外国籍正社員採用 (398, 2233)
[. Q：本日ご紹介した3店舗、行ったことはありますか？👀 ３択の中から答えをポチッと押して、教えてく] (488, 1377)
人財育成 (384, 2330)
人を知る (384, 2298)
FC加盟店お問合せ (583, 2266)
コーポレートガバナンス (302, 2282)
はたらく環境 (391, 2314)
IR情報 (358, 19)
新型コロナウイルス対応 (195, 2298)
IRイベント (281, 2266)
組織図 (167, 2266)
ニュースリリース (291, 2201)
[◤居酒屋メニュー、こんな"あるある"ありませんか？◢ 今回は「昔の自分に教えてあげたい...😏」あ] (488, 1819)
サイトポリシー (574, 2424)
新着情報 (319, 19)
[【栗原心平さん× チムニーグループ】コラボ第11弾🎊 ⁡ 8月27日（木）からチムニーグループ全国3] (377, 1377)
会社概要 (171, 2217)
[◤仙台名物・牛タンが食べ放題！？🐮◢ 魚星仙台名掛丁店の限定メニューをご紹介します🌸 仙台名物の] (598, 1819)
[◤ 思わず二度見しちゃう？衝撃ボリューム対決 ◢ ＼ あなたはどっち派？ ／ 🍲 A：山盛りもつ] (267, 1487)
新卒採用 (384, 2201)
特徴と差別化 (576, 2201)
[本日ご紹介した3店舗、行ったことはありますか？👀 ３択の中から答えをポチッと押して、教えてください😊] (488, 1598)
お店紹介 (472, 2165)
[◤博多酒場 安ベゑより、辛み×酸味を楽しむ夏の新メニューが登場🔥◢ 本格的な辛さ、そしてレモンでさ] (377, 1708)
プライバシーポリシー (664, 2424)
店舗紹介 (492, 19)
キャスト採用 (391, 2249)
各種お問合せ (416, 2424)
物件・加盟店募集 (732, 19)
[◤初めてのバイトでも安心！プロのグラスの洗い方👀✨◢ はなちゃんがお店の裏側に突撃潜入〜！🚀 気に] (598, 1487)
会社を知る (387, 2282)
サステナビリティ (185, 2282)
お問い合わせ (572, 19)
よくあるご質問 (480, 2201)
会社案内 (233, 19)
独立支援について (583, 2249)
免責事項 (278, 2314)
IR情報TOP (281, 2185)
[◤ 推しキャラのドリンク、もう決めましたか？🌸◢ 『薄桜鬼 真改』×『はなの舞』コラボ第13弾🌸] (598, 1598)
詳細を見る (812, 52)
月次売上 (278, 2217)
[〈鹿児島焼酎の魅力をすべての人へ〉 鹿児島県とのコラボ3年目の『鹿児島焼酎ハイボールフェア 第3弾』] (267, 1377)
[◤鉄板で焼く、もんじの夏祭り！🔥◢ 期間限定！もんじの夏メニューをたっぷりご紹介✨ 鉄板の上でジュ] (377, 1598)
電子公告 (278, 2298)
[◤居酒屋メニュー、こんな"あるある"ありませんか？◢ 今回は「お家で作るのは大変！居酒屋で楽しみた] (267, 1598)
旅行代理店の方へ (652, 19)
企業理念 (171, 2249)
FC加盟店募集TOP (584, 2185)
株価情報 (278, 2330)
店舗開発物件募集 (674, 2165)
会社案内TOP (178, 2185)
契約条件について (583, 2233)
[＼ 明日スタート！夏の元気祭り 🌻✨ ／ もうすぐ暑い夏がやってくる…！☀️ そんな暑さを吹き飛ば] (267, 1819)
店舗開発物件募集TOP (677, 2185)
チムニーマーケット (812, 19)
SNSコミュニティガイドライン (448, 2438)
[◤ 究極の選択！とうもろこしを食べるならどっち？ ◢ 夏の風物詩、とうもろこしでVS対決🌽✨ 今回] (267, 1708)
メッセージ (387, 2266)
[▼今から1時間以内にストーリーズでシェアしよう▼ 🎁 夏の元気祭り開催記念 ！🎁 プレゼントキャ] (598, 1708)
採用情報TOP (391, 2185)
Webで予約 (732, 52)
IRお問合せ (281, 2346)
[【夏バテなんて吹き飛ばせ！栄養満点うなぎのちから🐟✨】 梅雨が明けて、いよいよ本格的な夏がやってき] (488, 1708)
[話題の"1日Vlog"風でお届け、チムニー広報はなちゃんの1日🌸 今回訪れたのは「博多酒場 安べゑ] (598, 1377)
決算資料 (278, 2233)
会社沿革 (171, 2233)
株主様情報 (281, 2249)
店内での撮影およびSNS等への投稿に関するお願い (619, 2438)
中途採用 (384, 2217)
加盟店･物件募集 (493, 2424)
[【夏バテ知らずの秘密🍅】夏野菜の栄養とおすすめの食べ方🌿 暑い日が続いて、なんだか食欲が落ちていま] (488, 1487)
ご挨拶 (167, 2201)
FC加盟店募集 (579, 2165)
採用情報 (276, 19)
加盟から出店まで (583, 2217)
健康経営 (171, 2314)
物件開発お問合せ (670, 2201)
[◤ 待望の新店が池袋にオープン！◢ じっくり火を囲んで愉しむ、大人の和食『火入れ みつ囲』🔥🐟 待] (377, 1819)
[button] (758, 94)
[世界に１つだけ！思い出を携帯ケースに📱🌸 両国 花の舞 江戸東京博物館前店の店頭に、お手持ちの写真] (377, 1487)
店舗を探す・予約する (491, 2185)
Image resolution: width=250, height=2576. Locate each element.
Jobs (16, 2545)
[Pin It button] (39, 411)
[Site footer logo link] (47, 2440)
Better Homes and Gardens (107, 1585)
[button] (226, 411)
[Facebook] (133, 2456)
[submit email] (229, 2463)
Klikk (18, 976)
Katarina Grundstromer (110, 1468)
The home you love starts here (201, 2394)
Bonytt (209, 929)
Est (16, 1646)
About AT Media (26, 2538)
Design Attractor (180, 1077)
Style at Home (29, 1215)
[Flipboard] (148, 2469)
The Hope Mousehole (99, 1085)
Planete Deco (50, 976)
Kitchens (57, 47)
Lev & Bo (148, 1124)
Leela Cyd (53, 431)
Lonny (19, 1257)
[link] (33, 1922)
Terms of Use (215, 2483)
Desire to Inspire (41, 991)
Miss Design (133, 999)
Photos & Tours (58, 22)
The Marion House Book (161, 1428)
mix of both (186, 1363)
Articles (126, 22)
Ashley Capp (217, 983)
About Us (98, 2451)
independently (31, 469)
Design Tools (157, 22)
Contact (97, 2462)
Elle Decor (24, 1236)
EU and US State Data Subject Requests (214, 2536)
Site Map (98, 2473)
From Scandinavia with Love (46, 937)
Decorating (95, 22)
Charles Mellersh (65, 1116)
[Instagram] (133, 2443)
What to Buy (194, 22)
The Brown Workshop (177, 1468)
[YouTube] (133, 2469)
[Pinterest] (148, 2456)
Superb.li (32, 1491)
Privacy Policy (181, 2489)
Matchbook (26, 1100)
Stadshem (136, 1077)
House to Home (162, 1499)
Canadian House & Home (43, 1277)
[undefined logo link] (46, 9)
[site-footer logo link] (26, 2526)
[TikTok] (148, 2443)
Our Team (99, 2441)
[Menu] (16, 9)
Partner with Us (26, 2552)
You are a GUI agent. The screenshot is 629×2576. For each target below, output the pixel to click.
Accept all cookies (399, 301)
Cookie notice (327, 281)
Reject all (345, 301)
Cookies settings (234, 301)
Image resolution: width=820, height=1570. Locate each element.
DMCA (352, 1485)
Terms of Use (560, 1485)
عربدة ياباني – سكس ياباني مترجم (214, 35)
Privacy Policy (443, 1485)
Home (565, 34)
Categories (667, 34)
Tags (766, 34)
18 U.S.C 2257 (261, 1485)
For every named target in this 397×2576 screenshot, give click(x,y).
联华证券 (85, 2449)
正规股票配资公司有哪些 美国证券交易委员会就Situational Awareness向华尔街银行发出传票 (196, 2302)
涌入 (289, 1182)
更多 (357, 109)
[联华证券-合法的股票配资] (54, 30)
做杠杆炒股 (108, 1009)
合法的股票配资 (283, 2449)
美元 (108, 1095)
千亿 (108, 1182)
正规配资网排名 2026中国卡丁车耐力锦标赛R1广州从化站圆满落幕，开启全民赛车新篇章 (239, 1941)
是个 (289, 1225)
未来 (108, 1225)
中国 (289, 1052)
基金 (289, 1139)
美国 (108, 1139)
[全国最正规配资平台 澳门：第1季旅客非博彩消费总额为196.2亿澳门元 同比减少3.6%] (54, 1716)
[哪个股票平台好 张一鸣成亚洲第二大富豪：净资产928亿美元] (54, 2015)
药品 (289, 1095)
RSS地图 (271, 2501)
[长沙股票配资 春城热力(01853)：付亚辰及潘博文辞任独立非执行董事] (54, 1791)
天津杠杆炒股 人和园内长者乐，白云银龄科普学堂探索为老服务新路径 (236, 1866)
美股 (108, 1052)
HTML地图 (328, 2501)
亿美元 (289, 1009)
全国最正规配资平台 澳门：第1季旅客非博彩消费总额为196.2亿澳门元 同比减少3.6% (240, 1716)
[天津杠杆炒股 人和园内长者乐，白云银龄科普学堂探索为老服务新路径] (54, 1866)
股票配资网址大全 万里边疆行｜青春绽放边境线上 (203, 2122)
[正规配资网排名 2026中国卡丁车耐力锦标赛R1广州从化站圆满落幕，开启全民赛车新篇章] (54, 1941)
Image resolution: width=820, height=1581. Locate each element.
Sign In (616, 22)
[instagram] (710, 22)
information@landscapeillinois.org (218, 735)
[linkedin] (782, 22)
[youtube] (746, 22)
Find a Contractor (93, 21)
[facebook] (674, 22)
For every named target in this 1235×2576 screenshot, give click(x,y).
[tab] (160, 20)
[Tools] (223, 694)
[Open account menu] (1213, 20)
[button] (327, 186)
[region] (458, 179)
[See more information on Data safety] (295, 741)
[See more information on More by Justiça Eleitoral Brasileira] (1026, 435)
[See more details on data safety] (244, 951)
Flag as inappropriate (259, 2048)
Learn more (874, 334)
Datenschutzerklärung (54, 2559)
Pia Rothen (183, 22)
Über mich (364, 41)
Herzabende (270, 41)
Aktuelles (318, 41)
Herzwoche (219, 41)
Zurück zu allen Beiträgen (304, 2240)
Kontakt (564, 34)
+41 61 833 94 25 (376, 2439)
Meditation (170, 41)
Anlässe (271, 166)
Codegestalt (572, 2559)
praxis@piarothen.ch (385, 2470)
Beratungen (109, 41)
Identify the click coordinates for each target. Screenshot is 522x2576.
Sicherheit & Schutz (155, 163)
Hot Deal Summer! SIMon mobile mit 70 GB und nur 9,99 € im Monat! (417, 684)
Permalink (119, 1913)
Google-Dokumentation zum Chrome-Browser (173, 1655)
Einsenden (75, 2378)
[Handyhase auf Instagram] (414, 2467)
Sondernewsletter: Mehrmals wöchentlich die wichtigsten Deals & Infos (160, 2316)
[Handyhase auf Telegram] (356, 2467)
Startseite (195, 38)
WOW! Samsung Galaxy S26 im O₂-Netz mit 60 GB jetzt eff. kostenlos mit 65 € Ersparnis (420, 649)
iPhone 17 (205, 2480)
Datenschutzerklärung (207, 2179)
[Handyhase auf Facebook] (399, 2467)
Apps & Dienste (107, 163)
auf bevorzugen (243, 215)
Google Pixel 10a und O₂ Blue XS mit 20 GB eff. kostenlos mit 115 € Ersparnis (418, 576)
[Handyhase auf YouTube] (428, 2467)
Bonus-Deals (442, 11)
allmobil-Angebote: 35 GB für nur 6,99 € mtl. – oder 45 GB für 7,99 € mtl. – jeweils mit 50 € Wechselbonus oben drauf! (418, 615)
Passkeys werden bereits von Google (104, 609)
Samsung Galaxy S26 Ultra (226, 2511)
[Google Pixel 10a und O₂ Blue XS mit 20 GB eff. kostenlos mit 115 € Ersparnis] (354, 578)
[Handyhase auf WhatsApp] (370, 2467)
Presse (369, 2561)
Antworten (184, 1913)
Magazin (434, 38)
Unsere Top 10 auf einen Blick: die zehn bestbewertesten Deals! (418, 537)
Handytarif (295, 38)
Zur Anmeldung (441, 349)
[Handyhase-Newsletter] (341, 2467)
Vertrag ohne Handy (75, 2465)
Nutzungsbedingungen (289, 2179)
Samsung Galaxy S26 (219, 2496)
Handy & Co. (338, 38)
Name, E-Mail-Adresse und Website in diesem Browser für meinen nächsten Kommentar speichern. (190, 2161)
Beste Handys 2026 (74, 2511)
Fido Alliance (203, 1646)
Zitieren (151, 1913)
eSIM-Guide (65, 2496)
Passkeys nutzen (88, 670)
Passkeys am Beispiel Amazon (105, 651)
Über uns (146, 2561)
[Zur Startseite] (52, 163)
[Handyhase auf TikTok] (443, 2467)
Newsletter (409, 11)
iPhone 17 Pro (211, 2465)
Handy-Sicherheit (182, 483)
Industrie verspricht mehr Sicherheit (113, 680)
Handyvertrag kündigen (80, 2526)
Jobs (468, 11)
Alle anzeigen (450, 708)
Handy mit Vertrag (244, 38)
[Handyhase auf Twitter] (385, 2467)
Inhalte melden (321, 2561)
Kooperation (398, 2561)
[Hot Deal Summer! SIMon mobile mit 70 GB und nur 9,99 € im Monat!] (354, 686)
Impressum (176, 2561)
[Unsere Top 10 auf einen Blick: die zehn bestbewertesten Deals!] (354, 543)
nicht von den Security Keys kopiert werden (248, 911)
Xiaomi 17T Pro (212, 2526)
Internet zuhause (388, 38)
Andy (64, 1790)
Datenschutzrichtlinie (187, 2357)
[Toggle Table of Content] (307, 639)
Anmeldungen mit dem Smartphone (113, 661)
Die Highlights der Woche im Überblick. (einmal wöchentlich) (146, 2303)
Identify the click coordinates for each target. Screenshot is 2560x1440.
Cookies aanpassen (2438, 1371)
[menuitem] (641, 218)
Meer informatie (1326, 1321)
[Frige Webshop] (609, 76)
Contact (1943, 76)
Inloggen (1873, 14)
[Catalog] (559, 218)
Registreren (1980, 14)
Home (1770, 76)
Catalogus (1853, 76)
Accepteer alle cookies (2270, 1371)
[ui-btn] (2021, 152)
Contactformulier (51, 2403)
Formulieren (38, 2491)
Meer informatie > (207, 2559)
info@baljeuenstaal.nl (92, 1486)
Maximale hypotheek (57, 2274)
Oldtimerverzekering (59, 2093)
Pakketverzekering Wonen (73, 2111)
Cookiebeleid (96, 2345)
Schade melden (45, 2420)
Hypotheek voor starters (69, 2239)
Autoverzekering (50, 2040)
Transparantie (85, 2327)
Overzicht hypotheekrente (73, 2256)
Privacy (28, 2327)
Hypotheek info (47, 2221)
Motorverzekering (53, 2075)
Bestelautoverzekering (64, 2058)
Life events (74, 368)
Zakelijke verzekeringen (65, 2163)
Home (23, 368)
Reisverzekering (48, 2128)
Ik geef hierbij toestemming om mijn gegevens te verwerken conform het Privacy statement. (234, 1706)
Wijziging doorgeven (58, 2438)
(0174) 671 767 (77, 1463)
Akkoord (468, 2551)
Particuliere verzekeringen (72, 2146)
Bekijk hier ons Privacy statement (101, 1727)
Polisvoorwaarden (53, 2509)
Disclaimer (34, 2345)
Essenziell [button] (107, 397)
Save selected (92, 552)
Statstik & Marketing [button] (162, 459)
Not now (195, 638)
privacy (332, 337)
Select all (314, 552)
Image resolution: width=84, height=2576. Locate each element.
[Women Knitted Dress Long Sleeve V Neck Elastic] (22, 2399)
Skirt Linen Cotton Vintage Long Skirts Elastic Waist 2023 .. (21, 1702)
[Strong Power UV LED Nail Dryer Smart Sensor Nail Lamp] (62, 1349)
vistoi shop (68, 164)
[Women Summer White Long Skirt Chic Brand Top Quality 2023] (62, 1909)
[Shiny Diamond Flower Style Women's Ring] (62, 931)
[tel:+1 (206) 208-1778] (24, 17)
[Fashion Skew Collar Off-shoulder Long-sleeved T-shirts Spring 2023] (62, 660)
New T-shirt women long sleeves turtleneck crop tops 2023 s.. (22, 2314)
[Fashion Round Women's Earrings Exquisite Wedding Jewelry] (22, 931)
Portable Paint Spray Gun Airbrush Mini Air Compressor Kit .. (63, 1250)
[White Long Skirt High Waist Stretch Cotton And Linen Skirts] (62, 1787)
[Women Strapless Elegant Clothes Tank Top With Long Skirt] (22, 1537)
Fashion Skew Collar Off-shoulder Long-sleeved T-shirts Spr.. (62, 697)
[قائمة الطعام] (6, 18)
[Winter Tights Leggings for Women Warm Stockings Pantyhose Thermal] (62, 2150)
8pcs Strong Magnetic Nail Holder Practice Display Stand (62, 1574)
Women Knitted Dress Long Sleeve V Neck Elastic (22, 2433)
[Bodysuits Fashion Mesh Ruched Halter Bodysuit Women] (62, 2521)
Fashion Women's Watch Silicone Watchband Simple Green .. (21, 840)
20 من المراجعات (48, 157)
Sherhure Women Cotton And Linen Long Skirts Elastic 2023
== == ==
Go back to the listing above. Copy word for word the lines from the one with "EU and US State" through the one with "美元 (108, 1095)", and nothing more.

EU and US State Data Subject Requests (214, 2536)
Site Map (98, 2473)
From Scandinavia with Love (46, 937)
Decorating (95, 22)
Charles Mellersh (65, 1116)
[Instagram] (133, 2443)
What to Buy (194, 22)
The Brown Workshop (177, 1468)
[YouTube] (133, 2469)
[Pinterest] (148, 2456)
Superb.li (32, 1491)
Privacy Policy (181, 2489)
Matchbook (26, 1100)
Stadshem (136, 1077)
House to Home (162, 1499)
Canadian House & Home (43, 1277)
[undefined logo link] (46, 9)
[site-footer logo link] (26, 2526)
[TikTok] (148, 2443)
Our Team (99, 2441)
[Menu] (16, 9)
Partner with Us (26, 2552)
You are a GUI agent. The screenshot is 629×2576. For each target below, output the pixel to click.
Accept all cookies (399, 301)
Cookie notice (327, 281)
Reject all (345, 301)
Cookies settings (234, 301)
Image resolution: width=820, height=1570. Locate each element.
DMCA (352, 1485)
Terms of Use (560, 1485)
عربدة ياباني – سكس ياباني مترجم (214, 35)
Privacy Policy (443, 1485)
Home (565, 34)
Categories (667, 34)
Tags (766, 34)
18 U.S.C 2257 (261, 1485)
For every named target in this 397×2576 screenshot, give click(x,y).
联华证券 (85, 2449)
正规股票配资公司有哪些 美国证券交易委员会就Situational Awareness向华尔街银行发出传票 (196, 2302)
涌入 (289, 1182)
更多 (357, 109)
[联华证券-合法的股票配资] (54, 30)
做杠杆炒股 (108, 1009)
合法的股票配资 (283, 2449)
美元 (108, 1095)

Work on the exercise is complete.